=== What is required ===
Check every line below, and copy those that include "size".

=== Records shown ===
==================================================

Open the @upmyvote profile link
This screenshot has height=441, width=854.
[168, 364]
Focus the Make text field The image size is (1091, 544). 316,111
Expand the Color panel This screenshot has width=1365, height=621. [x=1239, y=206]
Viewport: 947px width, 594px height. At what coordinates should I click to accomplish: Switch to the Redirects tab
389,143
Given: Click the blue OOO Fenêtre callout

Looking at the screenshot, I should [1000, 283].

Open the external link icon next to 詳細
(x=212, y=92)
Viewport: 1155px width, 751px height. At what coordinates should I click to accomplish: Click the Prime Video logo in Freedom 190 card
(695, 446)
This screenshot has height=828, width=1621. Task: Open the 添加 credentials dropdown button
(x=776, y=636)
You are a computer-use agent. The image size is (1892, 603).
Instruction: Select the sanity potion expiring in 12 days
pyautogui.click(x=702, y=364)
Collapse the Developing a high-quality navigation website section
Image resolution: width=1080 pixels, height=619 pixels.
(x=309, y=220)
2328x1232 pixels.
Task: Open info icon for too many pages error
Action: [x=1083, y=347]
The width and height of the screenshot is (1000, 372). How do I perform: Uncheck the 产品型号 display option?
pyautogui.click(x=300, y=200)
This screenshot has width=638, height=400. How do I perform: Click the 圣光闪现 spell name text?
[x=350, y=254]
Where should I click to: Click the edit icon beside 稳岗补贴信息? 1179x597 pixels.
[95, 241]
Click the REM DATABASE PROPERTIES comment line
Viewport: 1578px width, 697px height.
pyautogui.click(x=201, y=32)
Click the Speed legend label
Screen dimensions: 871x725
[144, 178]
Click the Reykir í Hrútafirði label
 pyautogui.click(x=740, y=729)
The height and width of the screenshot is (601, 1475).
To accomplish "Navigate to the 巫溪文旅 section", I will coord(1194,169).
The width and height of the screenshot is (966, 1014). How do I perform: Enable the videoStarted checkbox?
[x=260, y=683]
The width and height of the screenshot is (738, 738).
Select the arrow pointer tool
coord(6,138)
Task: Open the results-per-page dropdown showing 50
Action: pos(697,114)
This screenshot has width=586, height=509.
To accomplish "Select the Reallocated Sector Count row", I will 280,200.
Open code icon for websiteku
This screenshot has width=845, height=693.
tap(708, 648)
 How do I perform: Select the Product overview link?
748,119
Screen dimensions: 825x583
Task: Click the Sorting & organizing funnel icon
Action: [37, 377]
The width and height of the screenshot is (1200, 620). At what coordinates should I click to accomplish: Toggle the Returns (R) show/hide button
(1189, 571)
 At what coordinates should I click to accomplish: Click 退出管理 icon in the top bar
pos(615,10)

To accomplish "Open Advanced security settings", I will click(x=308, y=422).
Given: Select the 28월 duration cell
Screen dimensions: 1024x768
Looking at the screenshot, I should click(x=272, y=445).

==================================================

=== Answer to the problem ===
Focus the Make text field The image size is (1091, 544). 316,111
You are a computer-use agent. The image size is (1892, 603).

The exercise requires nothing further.